Opinions

Not Wanting Marriage Shouldn’t be a Disadvantage

Mina Himlie, copy editor

Marriage is marketed as a beautiful, romantic thing — the ultimate end goal (besides children). Once you’re married, they say, you’ll be happy. This sort of rhetoric is what amatonormativity is made of. 

Amatonormativity is a term coined by Elizabeth Blake to describe “the widespread assumption that everyone is better off in an exclusive, romantic, long-term coupled relationship, and that everyone is seeking such a relationship.” The effects of this assumption often mean people place higher importance on romantic relationships rather than platonic relationships, friendships or familial relationships. 

Examples of amatonormativity in our society include phrases such as “just friends,” which implies that friendship is somehow “less than” a romantic relationship; shaming people for not having a partner or asking when (not if) someone will get a partner; or the idea that elderly people who have never been married must have lived lonely, unfulfilling lives. These ideas are just the tip of the iceberg, and if you look harder at our society, you can find it anywhere.

Our society is built on amatonormativity, largely through the institution of marriage. Since it is assumed that everyone will get married at some point, there are a lot of potential legal benefits for it, most of which people don’t think about.

Just to list a few: tax benefits when filing, estate tax exemptions when leaving property to your spouse, getting priority if your spouse needs someone to manage their money, obtaining insurance through your spouse’s employer, receiving workers’ compensation, retirement plan benefits and bereavement leave if your spouse dies, the ability to visit your spouse in the intensive care unit or during restricted visiting hours, the legal right to make final arrangements for them, access to family zoned neighborhoods, family rates for insurance, tuition discounts and more.


Only some of these benefits apply to domestic partnerships and civil unions, and they can vary by state.
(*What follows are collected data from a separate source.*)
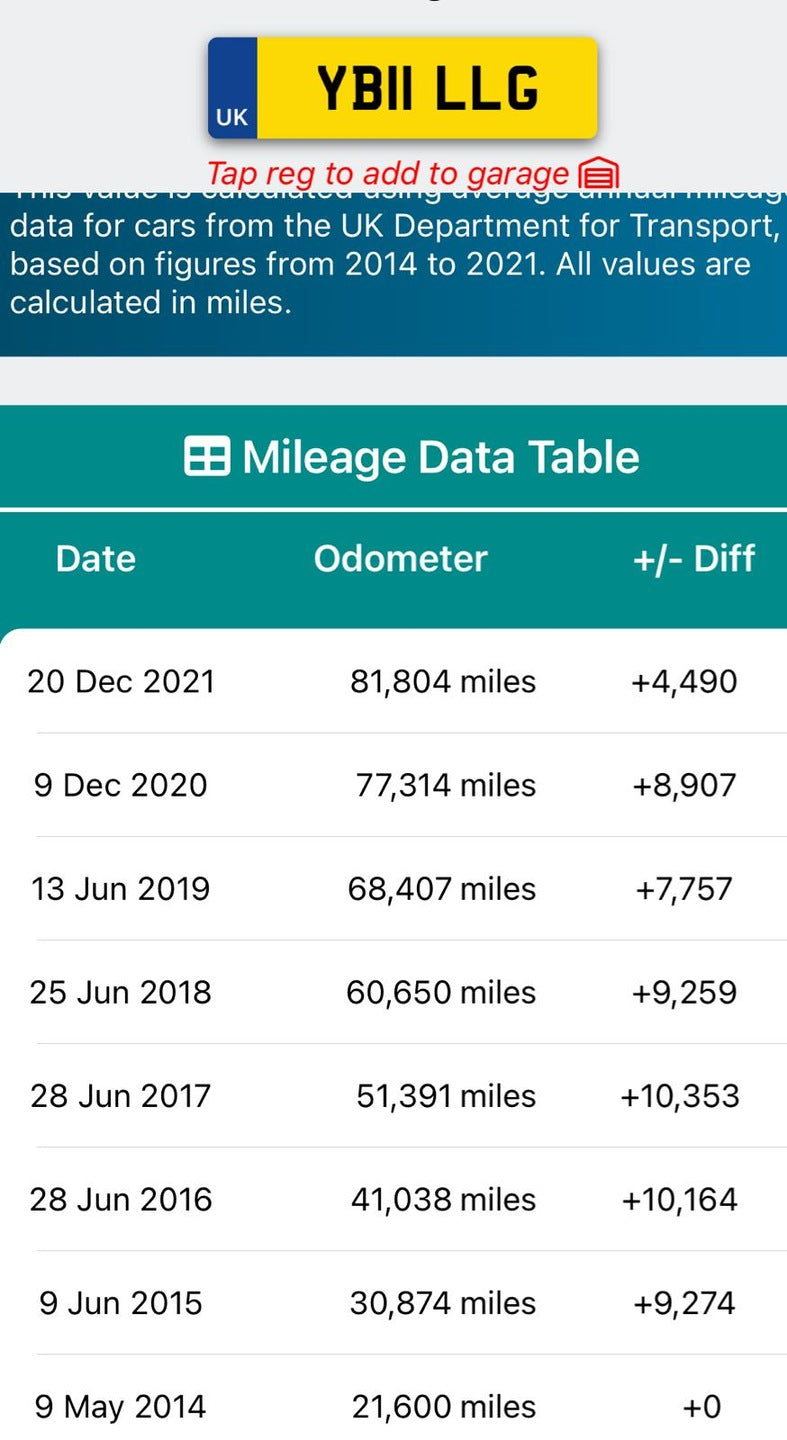Tap the YB11 LLG registration plate
This screenshot has width=787, height=1440.
(x=427, y=88)
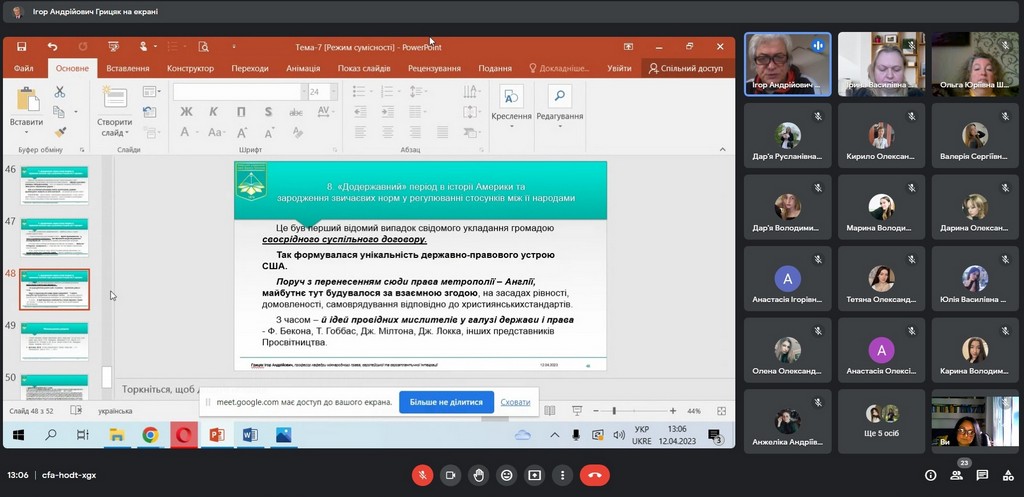Image resolution: width=1024 pixels, height=497 pixels.
Task: Open the meeting chat panel
Action: click(983, 475)

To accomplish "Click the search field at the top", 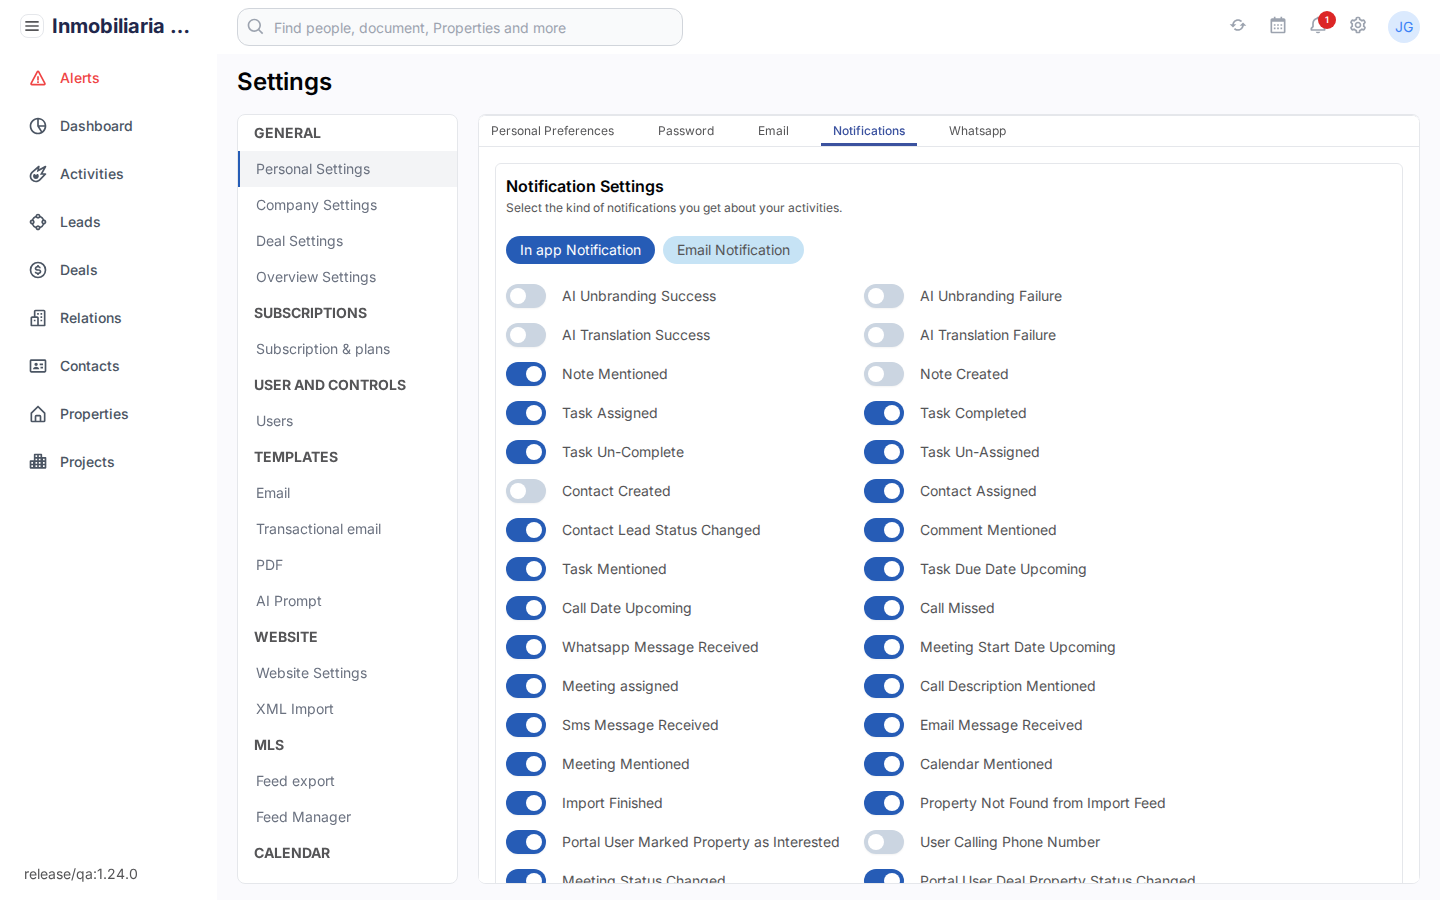I will pos(459,27).
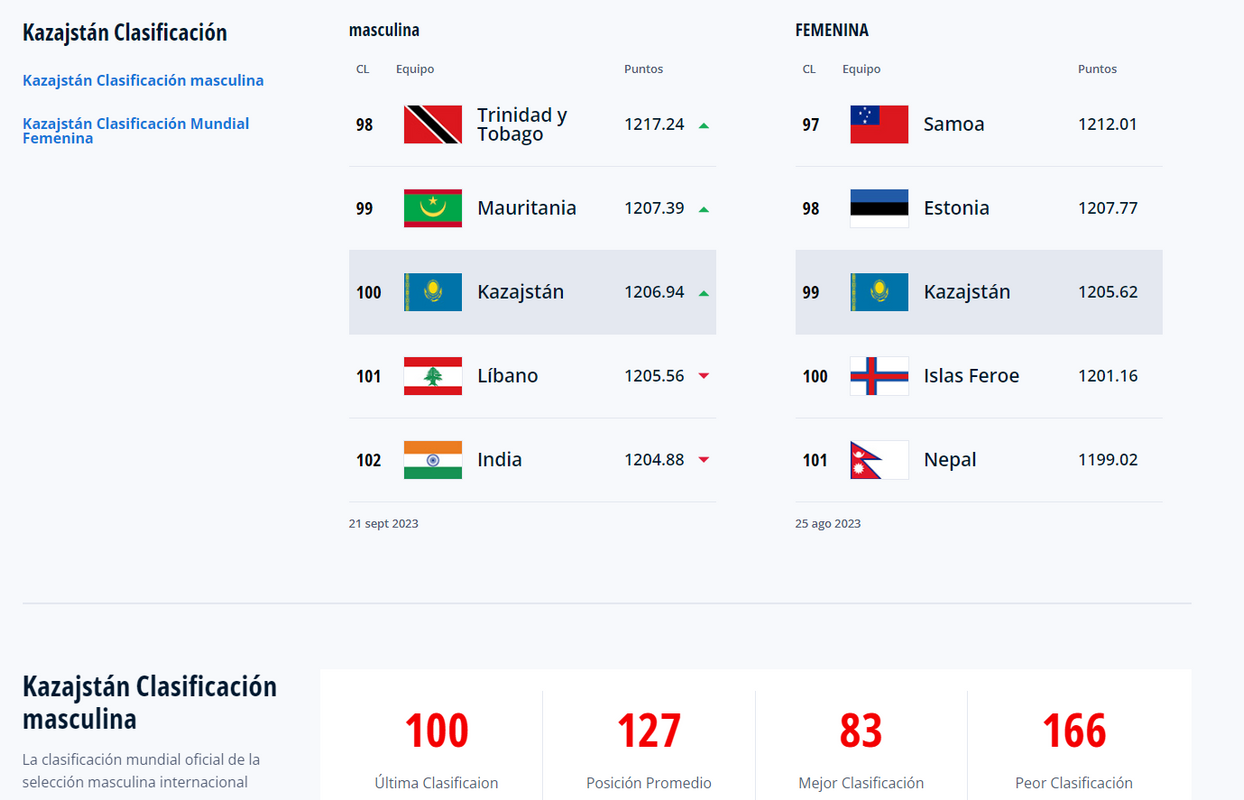Viewport: 1244px width, 800px height.
Task: Click the green up arrow beside Trinidad y Tobago
Action: point(704,125)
This is one reason why the queer community fought so hard for the legal right to marry. In the documentary titled “Out North: MNLGBTQ History,” Michael McConnell, one of the first LGBTQ+ rights activists in Minnesota, spelled it out: “The institution of marriage if you just look at it cold without the emotion, it is an institution that is used for the distribution of wealth and privileges. If you do not have the option to take advantage of that institution, you do not get certain rights and privileges in our culture.” The equality in the label of marriage is great; the legal benefits are just as important. 

Even though same-sex marriage is legal now — and is a huge step forward that should not be negated — there are still people who can’t or don’t want to legally marry. For instance, people with disabilities lose their disability benefits if they marry a person who does not have a disability. Though there was a bill introduced to Congress in 2022 called the Marriage Equality for Disabled Adults Act that would eliminate this barrier, it was never passed. In addition, polyamorous people who can’t marry all their partners (if that’s something they want) as well as aromantic people and people of any sexual orientation that don’t want to get married also miss out on these benefits.

The whole concept that married couples get benefits is rooted in amatonormativity and arophobia. It assumes that everyone can or wants to get married. So yes, those who want to get married should be able to, and the barriers to people with disabilities getting married should be eliminated. And, at the same time, everyone should be able to visit their loved one in the hospital and take time off of work to grieve if they die, regardless of the nature of the relationship. You shouldn’t have to be married or in a partnership for your love to be recognized. Romantic love isn’t the only type of love.